RGV Woman Cautions People against Land Requests
BROWNSVILLE – A Rio Grande Valley woman said there’s a possibility the federal government will continue taking possession of land to build a border wall.
The Trigo family, of Sullivan City, said they received a letter stating they would need at least an acre of their 10-acre property for construction.
University of Texas Rio Grande Valley professor Eloisa Tamez battled against the government to maintain possession of her property 10 years ago. She said they wanted to build the fence in her land.
She did not give in. Instead, Tamez fought the government for two years in court to keep what she said was rightfully hers.
“The total amount that the government took that was grabbed from me was a quarter acre,” she said. “I say taken from me because I did not agree to do it. It was just done.”
Tamez took the federal government to court when they told her they would be taking a quarter acre of her 3-acre property in El Calaboz. She said the federal government offered her a $100 for the property.
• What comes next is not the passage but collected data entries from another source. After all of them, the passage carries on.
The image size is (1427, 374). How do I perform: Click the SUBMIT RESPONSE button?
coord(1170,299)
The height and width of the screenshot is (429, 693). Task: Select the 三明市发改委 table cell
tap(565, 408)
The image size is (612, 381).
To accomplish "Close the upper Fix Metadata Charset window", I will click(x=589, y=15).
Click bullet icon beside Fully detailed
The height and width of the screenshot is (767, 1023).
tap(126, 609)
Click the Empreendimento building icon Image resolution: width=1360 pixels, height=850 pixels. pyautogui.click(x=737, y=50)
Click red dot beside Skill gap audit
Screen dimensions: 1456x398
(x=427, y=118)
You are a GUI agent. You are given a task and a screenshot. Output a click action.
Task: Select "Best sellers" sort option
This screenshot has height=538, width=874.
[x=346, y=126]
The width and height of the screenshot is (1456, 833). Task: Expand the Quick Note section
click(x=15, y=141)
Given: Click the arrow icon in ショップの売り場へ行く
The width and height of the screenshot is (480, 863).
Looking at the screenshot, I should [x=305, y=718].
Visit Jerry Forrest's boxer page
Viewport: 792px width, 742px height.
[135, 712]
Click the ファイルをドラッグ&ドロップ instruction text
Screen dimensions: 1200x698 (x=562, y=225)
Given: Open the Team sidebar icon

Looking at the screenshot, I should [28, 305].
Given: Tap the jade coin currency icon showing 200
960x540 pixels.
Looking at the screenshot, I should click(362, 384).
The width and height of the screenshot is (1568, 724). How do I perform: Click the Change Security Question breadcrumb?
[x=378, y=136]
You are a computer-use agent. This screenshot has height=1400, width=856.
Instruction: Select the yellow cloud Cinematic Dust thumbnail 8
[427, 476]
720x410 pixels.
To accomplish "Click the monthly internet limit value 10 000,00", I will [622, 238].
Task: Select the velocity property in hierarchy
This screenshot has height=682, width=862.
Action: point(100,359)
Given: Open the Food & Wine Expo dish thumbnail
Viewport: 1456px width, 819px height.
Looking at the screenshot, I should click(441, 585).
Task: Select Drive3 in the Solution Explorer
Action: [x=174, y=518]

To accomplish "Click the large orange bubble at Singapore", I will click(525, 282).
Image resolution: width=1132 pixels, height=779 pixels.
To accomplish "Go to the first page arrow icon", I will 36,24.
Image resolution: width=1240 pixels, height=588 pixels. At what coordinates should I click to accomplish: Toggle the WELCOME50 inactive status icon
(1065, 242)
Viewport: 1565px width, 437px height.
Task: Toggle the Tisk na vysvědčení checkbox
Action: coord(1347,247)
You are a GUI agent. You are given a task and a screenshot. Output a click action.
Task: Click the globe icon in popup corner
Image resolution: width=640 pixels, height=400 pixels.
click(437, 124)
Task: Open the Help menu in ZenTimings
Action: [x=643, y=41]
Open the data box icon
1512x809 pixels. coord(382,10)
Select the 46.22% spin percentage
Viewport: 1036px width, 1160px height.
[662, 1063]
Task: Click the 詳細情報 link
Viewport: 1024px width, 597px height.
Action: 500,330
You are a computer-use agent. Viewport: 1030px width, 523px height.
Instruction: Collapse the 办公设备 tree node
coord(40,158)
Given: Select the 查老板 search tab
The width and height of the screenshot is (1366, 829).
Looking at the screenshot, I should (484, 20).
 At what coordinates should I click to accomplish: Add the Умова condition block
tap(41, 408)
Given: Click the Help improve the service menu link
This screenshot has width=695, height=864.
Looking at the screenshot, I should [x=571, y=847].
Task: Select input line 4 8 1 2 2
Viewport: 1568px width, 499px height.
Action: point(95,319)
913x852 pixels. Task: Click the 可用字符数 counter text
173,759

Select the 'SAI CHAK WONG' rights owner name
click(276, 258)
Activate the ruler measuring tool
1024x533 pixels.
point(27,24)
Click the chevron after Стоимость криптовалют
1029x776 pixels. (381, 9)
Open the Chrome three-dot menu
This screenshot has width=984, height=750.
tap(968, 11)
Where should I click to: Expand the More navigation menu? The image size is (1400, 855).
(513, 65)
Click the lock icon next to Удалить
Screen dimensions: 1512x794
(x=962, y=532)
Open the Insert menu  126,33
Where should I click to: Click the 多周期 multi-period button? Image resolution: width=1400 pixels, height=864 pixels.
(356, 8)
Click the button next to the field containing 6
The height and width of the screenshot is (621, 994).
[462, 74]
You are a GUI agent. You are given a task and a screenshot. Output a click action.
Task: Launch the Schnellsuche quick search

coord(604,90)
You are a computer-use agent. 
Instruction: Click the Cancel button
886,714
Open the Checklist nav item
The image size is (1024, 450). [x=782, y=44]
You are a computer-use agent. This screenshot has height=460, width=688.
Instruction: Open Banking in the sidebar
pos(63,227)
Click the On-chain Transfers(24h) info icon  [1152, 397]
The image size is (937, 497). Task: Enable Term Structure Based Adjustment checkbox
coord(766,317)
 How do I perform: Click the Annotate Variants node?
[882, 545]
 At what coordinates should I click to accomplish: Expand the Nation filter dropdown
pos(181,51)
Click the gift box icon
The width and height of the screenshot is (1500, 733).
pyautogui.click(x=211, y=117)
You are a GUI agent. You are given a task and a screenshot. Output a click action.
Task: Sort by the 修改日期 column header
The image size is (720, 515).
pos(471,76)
“I am indigenous to this land. I didn’t come here from anywhere else. I was here, my ancestors were here,” she said.
The UTRGV professor said the land belonged to her family since the 1700s. She advised whoever receives a pink slip from the government requesting their land to be cautious.
“They need to start asking questions, and they need to look at everything the government presents you,” she said. “We cannot be afraid to ask that our rights be recognized. We cannot be afraid to do that.”
Tamez lost the legal battle to keep her land. However, she hopes her actions encourage others to fight for their property.
“Another wall or taller wall signifies to me another Band-Aid to a symptom. It’s another symptom to take care of a problem, and the problem is not dealt with,” she said.
During the court battle, Tamez said the government upped her compensation to an undisclosed amount. She said the majority of the money went to create a scholarship fun for graduate nursing students at UTRGV.